● **Exercise**
From the entries that follow, extract each line holding the string "agent".

● **Provided information**
━━━━

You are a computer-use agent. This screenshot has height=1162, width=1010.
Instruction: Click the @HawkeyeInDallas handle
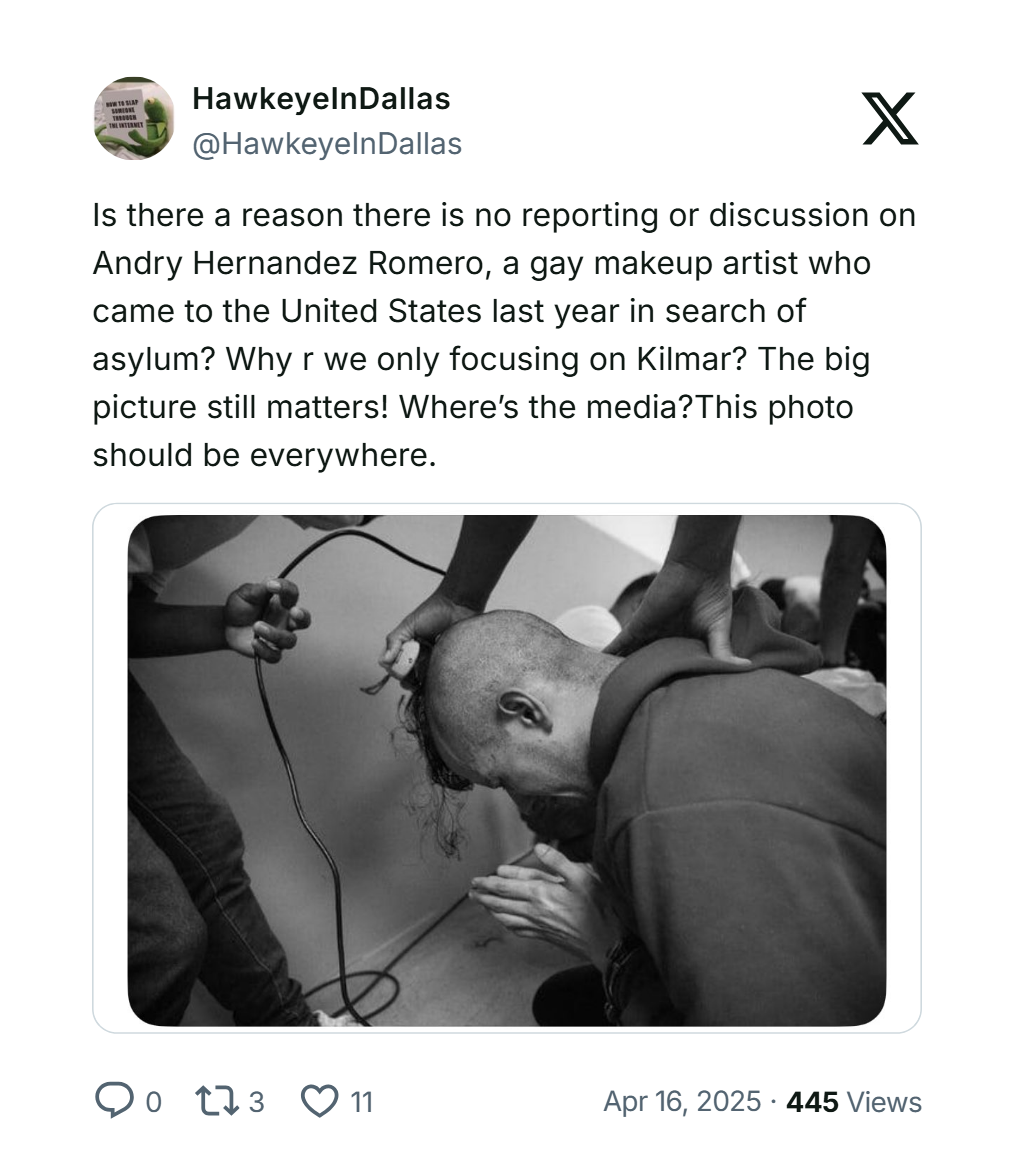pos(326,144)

━━━━

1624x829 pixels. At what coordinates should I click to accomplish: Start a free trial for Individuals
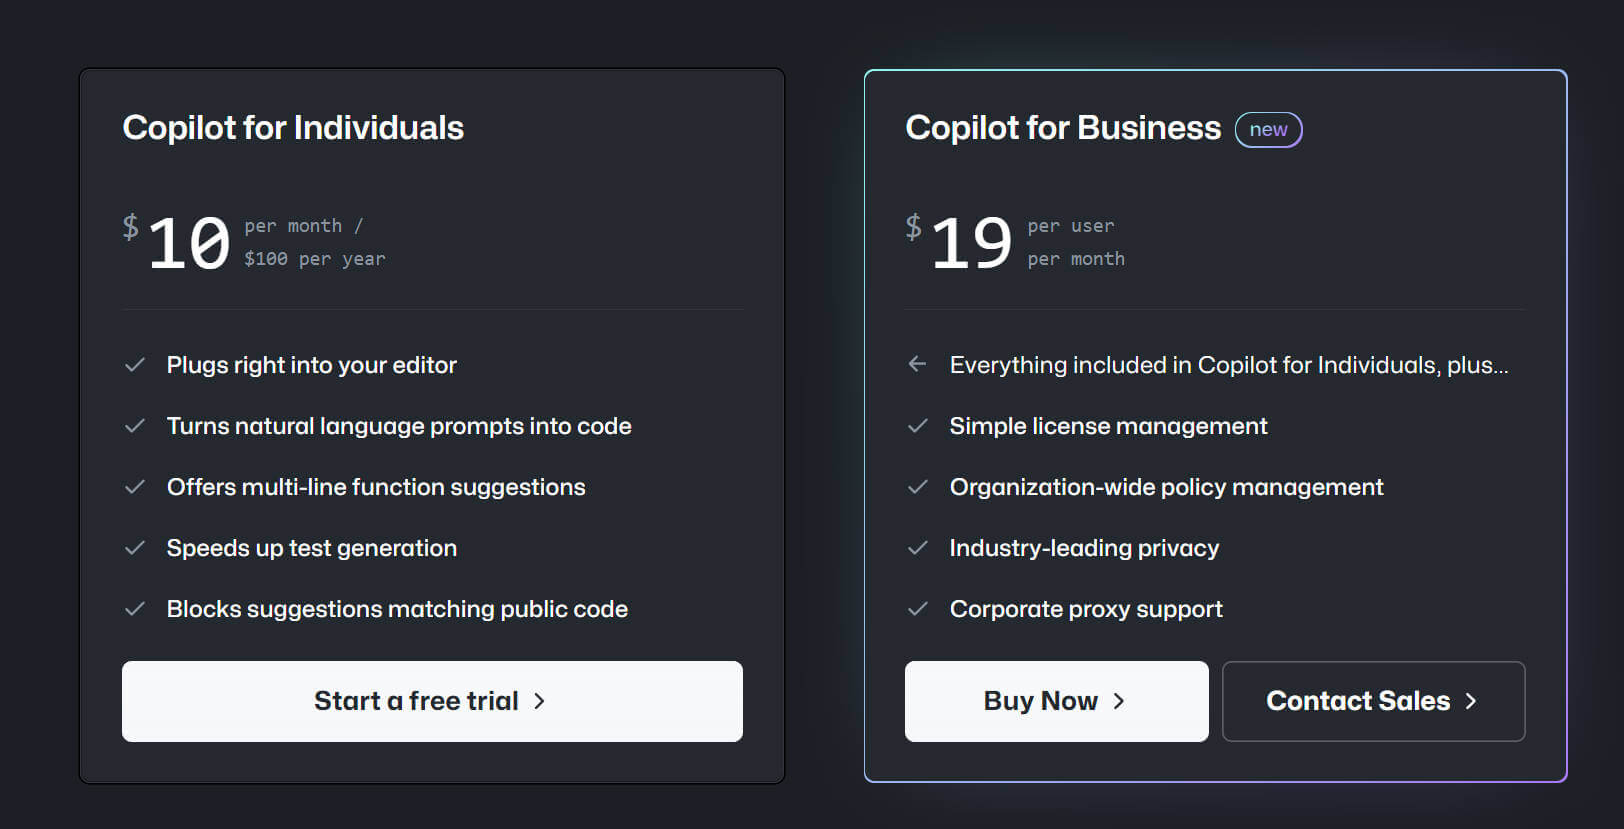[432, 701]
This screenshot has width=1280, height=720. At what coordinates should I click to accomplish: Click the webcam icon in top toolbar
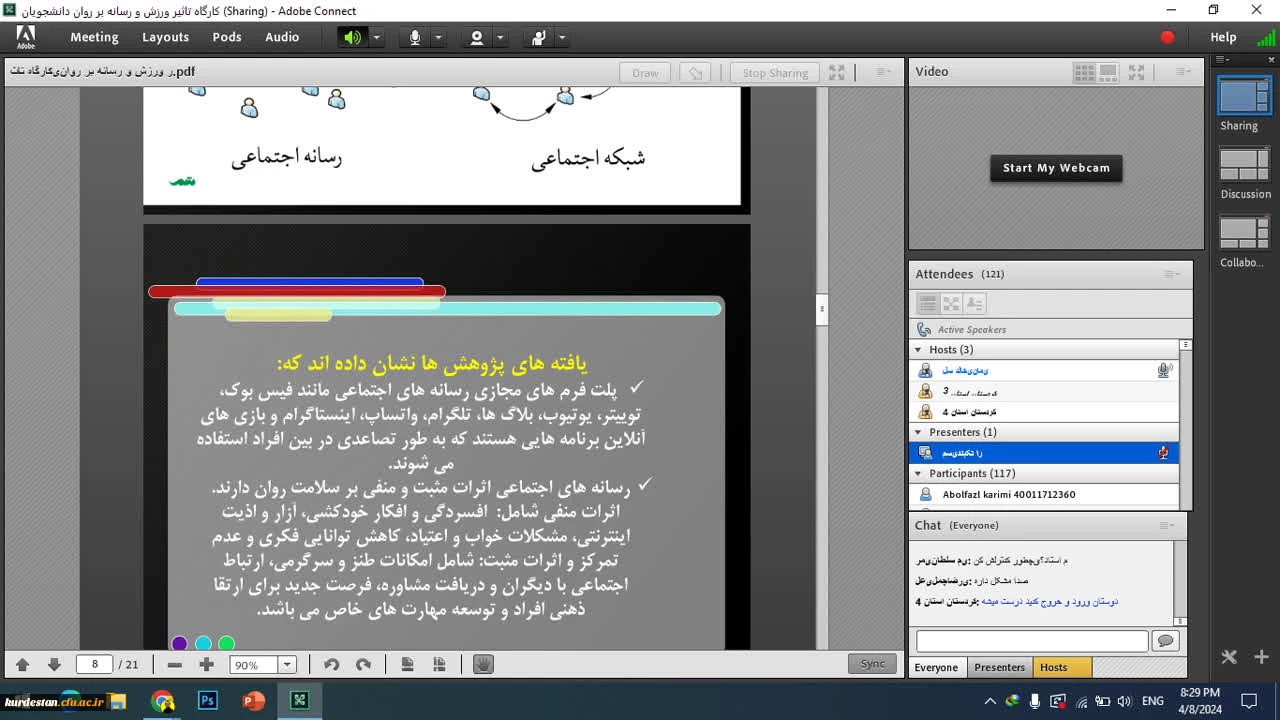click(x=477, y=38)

━━━━

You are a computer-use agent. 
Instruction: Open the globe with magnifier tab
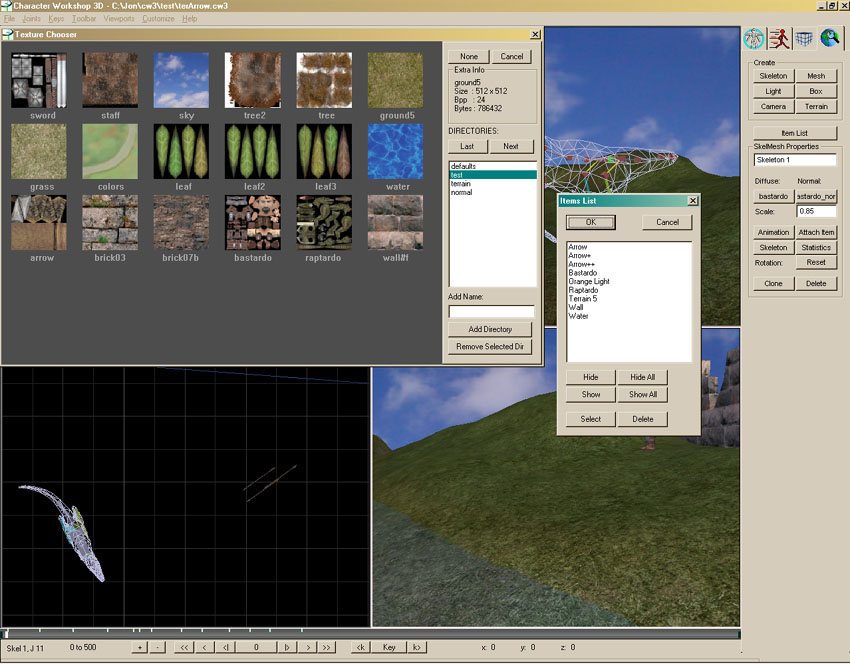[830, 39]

━━━━

● **Response to this task**
You are a computer-use agent. This screenshot has height=1162, width=1010.
You are a computer-use agent. 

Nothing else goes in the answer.